Ex-primeiro ministro português José Sócrates confirma à DW que se encontrou com o antigo vice-Presidente angolano Manuel Vicente, mas desmente ter recebido “luvas” para facilitar investimentos do grupo Lena em Angola.

José Sócrates foi acusado de usar a sua influência para facilitar negócios na Venezuela ou em Angola, em benefício do grupo Lena, a que estava ligado o seu amigo engenheiro Carlos Santos Silva, em troca de favores.

O ex-primeiro-ministro português confirmou esta quinta-feira (15.04) à DW África que se encontrou com o antigo vice-Presidente angolano, Manuel Vicente, mas desmente ter recebido “luvas” para intermediar negócios do grupo Lena em Angola.

“A empresa Lena disse-me que tinha um contrato que estava suspenso pelo Governo angolano e perguntou-me se eu podia ajudar para que eles pudessem ser recebidos pelo vice-Presidente Manuel Vicente, que eu conhecia muito bem ao longo dos meus seis anos [de Governo]. E eu disse imediatamente que sim, que tinha gosto em fazer isso”, conta.

O ex-governante considera que era esse o seu dever como governante e lamenta que isso tenha sido transformado num indício de corrupção. “Fiz isso pela empresa Lena como fiz por muitas outras empresas em Angola.
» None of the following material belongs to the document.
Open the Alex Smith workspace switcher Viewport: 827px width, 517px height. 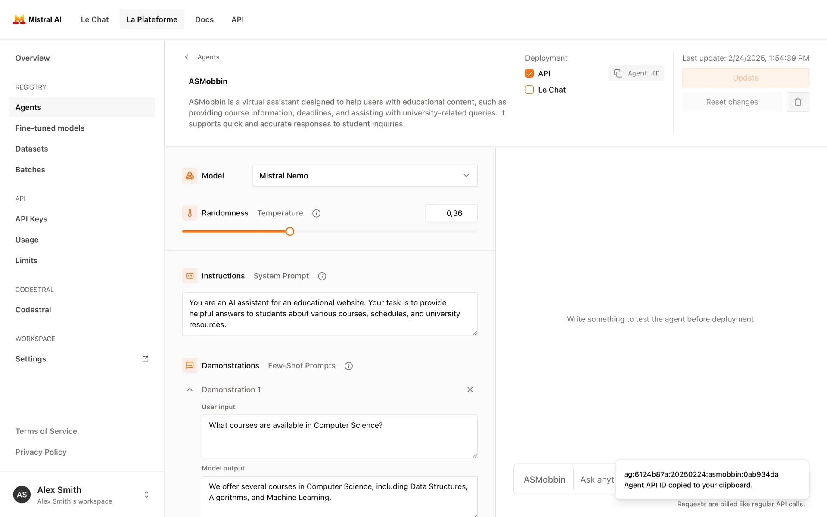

Não fui pago para isso. Ainda por cima, nessa altura, as empresas estavam a passar por muitas dificuldades”, lembra.

José Sócrates falou esta quinta-feira (15.04) à imprensa estrangeira em Portugal na sequência da recente decisão judicial, pronunciada pelo juiz Ivo Rosa, do Tribunal Central de Instrução Criminal, que o iliba de três crimes de corrupção passiva, no âmbito da “Operação Marquês”, iniciada em 2013.

O primo de Benguela

Por outro lado, Sócrates lembrou o caso do seu primo, José Paulo Pinto de Sousa, empresário de Benguela, ilibado pela Justiça depois de tudo fazer para provar a inocência dos crimes de que também era acusado.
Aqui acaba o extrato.